Somewhere and some time last fall, I lost my car keys and accompanying house key. Thank heaven my church keys were on a separate ring at the time. It happened just about the time I was finding out about my cancer, still in the hub-bub of unpacking from a long vacation, switching purses, re-organizing for “normal” life. Because I wasn’t driving once treatment started, the car key was not needed; but the house key had sentimental value because it was covered with Stanford logos. A small thing, I know, but I was ticked to have lost it.

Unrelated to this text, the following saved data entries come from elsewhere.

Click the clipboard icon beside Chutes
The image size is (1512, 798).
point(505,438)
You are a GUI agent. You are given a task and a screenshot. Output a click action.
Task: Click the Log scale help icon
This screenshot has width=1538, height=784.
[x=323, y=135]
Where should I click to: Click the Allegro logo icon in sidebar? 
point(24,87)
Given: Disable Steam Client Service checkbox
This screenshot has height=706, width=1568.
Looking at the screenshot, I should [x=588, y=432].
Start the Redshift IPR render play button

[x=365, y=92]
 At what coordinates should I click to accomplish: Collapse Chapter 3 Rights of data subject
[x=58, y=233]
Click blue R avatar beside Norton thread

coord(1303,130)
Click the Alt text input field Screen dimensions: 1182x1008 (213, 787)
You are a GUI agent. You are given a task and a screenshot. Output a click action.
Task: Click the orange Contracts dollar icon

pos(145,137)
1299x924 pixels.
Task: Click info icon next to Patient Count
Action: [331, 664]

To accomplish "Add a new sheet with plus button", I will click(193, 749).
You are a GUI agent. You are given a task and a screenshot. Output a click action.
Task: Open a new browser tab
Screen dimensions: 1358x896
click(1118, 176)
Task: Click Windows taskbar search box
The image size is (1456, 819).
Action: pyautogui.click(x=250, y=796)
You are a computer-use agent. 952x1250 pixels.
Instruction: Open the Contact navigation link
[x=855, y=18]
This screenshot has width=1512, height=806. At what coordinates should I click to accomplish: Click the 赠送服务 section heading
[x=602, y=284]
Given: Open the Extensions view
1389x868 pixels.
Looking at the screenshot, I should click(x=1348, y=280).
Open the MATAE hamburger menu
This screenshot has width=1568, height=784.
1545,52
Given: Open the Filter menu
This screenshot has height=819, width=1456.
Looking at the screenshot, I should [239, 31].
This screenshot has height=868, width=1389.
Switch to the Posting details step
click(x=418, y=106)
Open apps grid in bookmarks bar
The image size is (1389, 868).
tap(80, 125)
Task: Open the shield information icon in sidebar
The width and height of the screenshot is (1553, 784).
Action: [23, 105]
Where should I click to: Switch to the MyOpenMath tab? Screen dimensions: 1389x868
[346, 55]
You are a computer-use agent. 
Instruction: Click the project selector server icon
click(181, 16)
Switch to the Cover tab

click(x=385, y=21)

For a long time, I said, “It must be around here someplace, and it will turn up,” but I had other fish to fry and concentrated my effort on coping with radiation and chemo. Cancer patients talk about “chemo brain,” a fuzzy headed inability to keep thoughts flowing and retain memory. I don’t think I ever had that condition, except losing my keys gave evidence to the contrary. Whatever. After searching all my pockets, retracing steps, and otherwise turning the house upside down looking for them, I gave up on the keys by Christmas.
Meanwhile, life goes on. Last Friday night, my husband and I decided it was time to start testing hiking muscles, so we made a plan for a couple of modest hikes this past weekend to assess my strength and stamina. The weather here in the Bay Area has been stellar, a balmy 70 degrees most days, unlike our friends just about everywhere else in the icebox called “the winter of 2014.” The trails were anticipated to be dry and dusty—really, summer conditions around here—so I decided to get out my nylon hiking pants, packed away for the season last fall.
You guessed it. As I unfurled the pants, out dropped my car keys onto the floor, their familiar little clatter sounding like music to my ears. I hooted and screamed in delight, relieved that I had been right and they were in a “safe” place all this time. It was a wonderful moment, later shared in phone calls to two friends who had helped me look for them along the way.
So you know now how much I identify with the woman in Jesus’ parable about the lost coin (Luke 15:8-10). She focused on her search, scrutinized and swept every corner, and searched high and low for something of value to her. And when she found it, she called together her friends and neighbors to celebrate. Jesus used this ordinary life occurrence to illustrate the joy in heaven when one sinner repents.
To God, we are like the lost coin (or the lost sheep, or the lost son, in the two stories surrounding this one in Luke’s gospel). God searches for us when we go wayward, and all of heaven rejoices when we turn around to be found by him. Our lostness is of great concern to God, and it is worth pondering the lengths he has gone to find us and bring us back where we belong. His search is motivated by love and “ownership,” in the sense that we along with all of God’s creation are his; we belong to God. We are cherished by God, and missed when we assert our independence and walk out of fellowship with him. We are embraced and forgiven as we turn around, leave our errant path, and face the Savior.
The first time I truly repented, I was seventeen and gripped by the gospel of Jesus Christ. I have repented many times since, as God has shown me those areas where I have served myself or mammon instead of him, where I have embraced a habit more tightly than him, where I have asserted my way contrary to his. The great turnaround underway in this season of my life is from busy blindness to contemplative reflection, from feeling driven to called, and from procrastinator to proactive servant. There’s a lot of rejoicing in heaven yet to come, as these reversals—otherwise known as repentance—are built into my life.
So how about you? Are you lost in any area of your life, wandering off the path, distracted into disobedience? Are you asserting independence or self-reliance, rebuffing God’s grace and help? You realize, don’t you, that maintaining such a position is postponing a great party in heaven not to mention the redemption of that part of your life.
I’m really glad I found my keys. I’m even more glad that God found me and has been working his transformation in me all these years. But my joy is miniscule, compared to the ecstatic celebration God is hosting as one of his own repents and returns to the party.
What a great segue, preacher-woman! Keys to coins!
Yes, indeed! From hook to sermon. Preach on.
Rev. Mary,
Amen! I am so thankful to the Lord that He does not leave us where we are. When we repent and turn to Him we are reminded again that He loved us while we were yet sinners. And He still does.